[dfdl-wg] New draft of DFDL primer

Robert E. McGrath mcgrath at ncsa.uiuc.edu
Mon Oct 24 09:59:29 CDT 2005


On Thursday 20 October 2005 07:40, Geoff Judd wrote:
> Robert,
>               In the first paragraph of section 1.4 you that DFDL is used
> to describe XML files. I thought this was not the aim of DFDL as standard
> XML Schema can be used to describe XML files.
>

Yes, that is an error. 

> In the third paragraph of section 1.6 you say that 2 DFDL Schemas could be
> used, one to raad the data and trhe second to write it. If selectors are
> used this would be possible using a single DFDL Schema.
>

Sure.  The important point is that the same logical model can have
multiple IO models.  (And if there are N x N translations of interest,
I probably wouldn't make one DFDL with giant N-way selectors!)

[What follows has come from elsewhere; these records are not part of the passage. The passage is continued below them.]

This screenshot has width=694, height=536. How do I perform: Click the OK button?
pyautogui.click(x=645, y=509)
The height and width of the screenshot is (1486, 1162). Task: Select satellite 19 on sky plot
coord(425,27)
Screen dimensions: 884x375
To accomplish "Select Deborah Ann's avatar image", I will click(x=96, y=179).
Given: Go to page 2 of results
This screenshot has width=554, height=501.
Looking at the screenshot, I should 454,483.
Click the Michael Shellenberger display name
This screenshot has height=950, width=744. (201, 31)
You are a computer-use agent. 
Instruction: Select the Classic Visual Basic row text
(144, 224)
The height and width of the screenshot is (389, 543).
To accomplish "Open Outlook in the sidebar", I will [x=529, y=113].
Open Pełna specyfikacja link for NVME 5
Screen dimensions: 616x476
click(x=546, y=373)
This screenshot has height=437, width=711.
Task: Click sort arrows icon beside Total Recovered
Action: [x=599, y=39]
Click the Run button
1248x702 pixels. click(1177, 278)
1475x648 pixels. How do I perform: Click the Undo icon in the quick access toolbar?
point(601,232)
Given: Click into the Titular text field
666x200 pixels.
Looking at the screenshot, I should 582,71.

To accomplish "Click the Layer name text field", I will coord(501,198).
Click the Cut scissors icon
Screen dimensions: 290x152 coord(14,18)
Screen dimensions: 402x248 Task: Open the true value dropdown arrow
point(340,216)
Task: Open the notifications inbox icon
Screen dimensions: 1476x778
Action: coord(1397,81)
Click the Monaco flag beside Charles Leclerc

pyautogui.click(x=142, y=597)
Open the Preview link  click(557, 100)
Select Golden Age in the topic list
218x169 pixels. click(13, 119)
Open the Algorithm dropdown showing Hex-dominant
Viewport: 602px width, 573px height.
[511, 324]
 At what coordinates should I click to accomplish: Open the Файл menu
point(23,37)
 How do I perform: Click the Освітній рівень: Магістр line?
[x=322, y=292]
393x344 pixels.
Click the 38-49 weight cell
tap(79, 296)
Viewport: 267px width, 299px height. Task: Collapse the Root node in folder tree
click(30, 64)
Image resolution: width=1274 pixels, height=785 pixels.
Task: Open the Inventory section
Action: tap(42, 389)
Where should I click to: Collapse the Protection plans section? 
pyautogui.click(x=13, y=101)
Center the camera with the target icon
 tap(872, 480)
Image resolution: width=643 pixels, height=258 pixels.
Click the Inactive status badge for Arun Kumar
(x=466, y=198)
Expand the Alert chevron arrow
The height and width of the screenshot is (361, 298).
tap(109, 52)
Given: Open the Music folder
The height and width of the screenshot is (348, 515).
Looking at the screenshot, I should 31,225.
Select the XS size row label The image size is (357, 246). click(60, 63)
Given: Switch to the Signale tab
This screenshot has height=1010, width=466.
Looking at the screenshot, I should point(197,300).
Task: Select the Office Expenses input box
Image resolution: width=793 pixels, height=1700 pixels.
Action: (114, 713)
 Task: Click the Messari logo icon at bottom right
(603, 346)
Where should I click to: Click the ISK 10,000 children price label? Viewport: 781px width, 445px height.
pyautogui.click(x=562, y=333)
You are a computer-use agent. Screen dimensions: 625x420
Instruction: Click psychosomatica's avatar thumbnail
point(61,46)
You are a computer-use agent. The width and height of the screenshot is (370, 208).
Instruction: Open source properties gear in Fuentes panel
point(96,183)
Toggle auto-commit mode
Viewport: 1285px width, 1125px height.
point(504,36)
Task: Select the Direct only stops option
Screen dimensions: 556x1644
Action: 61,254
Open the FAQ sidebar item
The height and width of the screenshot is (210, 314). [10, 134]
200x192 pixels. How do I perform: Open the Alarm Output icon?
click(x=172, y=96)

> In section 2.3.1.1 you discuss specifiying multiple inputs. As this has
> not been discussed in any detail before I think a new entry is required on
> the issues list.
>

Yes, I wrote out my own capture of the discussions I heard.  My own
impression is that there is a lot of agreement here, though details
haven't been settled.

> In the parsing example in section 6 you say in paragraph 3 that layer 2
> reads bytes from layer 1 until one string has been read. How would you
> know that you have a one string for layer 2? In reality I don't think
> layer 2 is necessary. I think what you describe as layer 3 would read
> bytes from layer 1 as characters until a comma was found. This would then
> indicate that this was the end of the string for layer 3.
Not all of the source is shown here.